INFORMATION Block Start

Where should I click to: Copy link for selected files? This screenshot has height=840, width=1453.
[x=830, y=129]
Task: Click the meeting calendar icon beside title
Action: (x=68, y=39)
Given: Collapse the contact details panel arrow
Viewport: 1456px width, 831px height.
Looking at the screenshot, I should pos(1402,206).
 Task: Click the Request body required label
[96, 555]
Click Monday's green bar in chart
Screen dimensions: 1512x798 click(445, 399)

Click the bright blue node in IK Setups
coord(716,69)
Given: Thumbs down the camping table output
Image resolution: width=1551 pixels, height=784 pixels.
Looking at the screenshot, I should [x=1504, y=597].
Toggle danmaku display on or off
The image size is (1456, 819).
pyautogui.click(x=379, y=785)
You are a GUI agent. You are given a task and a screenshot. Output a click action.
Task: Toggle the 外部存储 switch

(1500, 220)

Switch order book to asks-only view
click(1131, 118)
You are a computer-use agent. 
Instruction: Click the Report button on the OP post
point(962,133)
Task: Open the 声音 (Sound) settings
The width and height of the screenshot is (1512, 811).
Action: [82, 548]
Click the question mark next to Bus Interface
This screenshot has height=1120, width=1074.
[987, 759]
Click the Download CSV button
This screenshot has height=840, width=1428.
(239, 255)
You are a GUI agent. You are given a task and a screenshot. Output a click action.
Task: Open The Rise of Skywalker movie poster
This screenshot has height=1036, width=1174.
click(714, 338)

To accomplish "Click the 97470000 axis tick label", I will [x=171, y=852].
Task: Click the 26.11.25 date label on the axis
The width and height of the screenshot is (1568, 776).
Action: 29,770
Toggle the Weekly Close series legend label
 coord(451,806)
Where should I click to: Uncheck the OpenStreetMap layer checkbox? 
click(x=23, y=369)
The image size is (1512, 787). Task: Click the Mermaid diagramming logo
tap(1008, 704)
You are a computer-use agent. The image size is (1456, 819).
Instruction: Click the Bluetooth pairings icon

INFORMATION Block End

**TASK REQUIREMENTS:** Using the entries above, give again each line from the one containing "This screenshot has height=1036, width=1174." through the last line, exactly and only those.

**EXPECTED ANSWER:**
This screenshot has height=1036, width=1174.
click(714, 338)

To accomplish "Click the 97470000 axis tick label", I will [x=171, y=852].
Task: Click the 26.11.25 date label on the axis
The width and height of the screenshot is (1568, 776).
Action: 29,770
Toggle the Weekly Close series legend label
 coord(451,806)
Where should I click to: Uncheck the OpenStreetMap layer checkbox? 
click(x=23, y=369)
The image size is (1512, 787). Task: Click the Mermaid diagramming logo
tap(1008, 704)
You are a computer-use agent. The image size is (1456, 819).
Instruction: Click the Bluetooth pairings icon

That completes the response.